Раков видел, как нервничает жена, как корежит её уже сам вопрос… Но ведь и она, когда дочке исполнилось полтора года, сделала аборт без его ведома, точно так же объяснив: одной хватит. Сделала, но уже и не беременела – и от этого много страдала. Теперь, правда, уже и не страдает – притупилось. Но досадует, когда вот так приходят «за абортом». Не умом, а самой природой человеческой она всё же понимала, что аборт – это убийство… Только ведь жизнь такова, что и с одним ребенком голову потеряешь: муж работает, жена работает, бабушки нет, а если и есть – это уже не прежняя бабушка-посиделка; да и всё поставлено так – муж и жена, а дети – это уже обуза, надсада, точно лишена жизнь права на родительство, на радость материнства или отцовства.
– Подумает и надумает – завтра придет. – Глянула на мужа – усмехнулась. – А ты что, как будто тоже за этим делом пришёл?.. Может, пойдем пообедаем?
Он молчал. И она подошла к нему и положила ладонь на его крупную и, казалось, тяжелую голову. И наверно, оба они вдруг почувствовали, что нет ни рядом, ни далеко вокруг никого, кто бы мог вот так положить ладонь или кому можно было бы положить ладонь на голову и почувствовать одновременно кровную неразрывную связь, родство при всех бытовых несообразностях.
Раков благодарственно глянул на жену и неожиданно сказал, о чём минуту назад и не думал:
– Валя, может, нам дом купить – свой дом. А то живем, как на вокзале, и думаем, а когда вещи-то скручивать…
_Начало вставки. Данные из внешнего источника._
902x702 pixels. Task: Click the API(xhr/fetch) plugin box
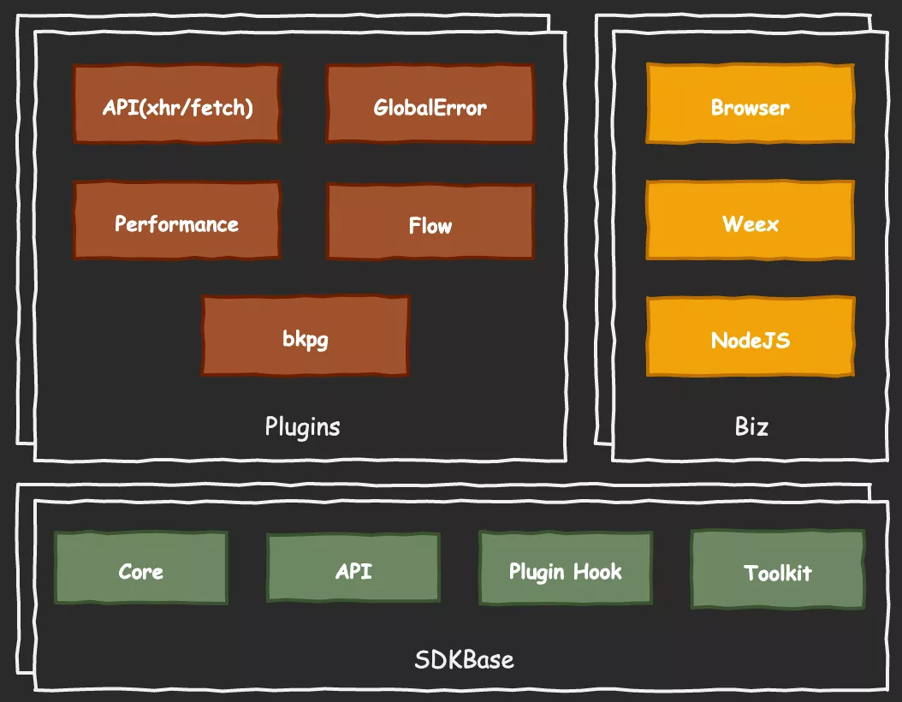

Трудно и беспомощно всюду – и в деле на людях, и наедине с собой: он, казалось, впервые за годы молил участия и сострадания… И она поняла его, и брови ее чуточку сошлись, а из-под прикрытых век, размывая тушь, выкатились слезы. Но это все-таки было не сострадание, скорее, упрек за беспомощность: «Зачем, за что так? Неужели всю жизнь – так?» И он тоже понял её, и проникся чувством сопереживания. И на какое-то мгновение оба они притихли, и была минута, когда обоим казалось, что они слились, сплотились в нечто единое, что вот так и будет вечно и неколебимо.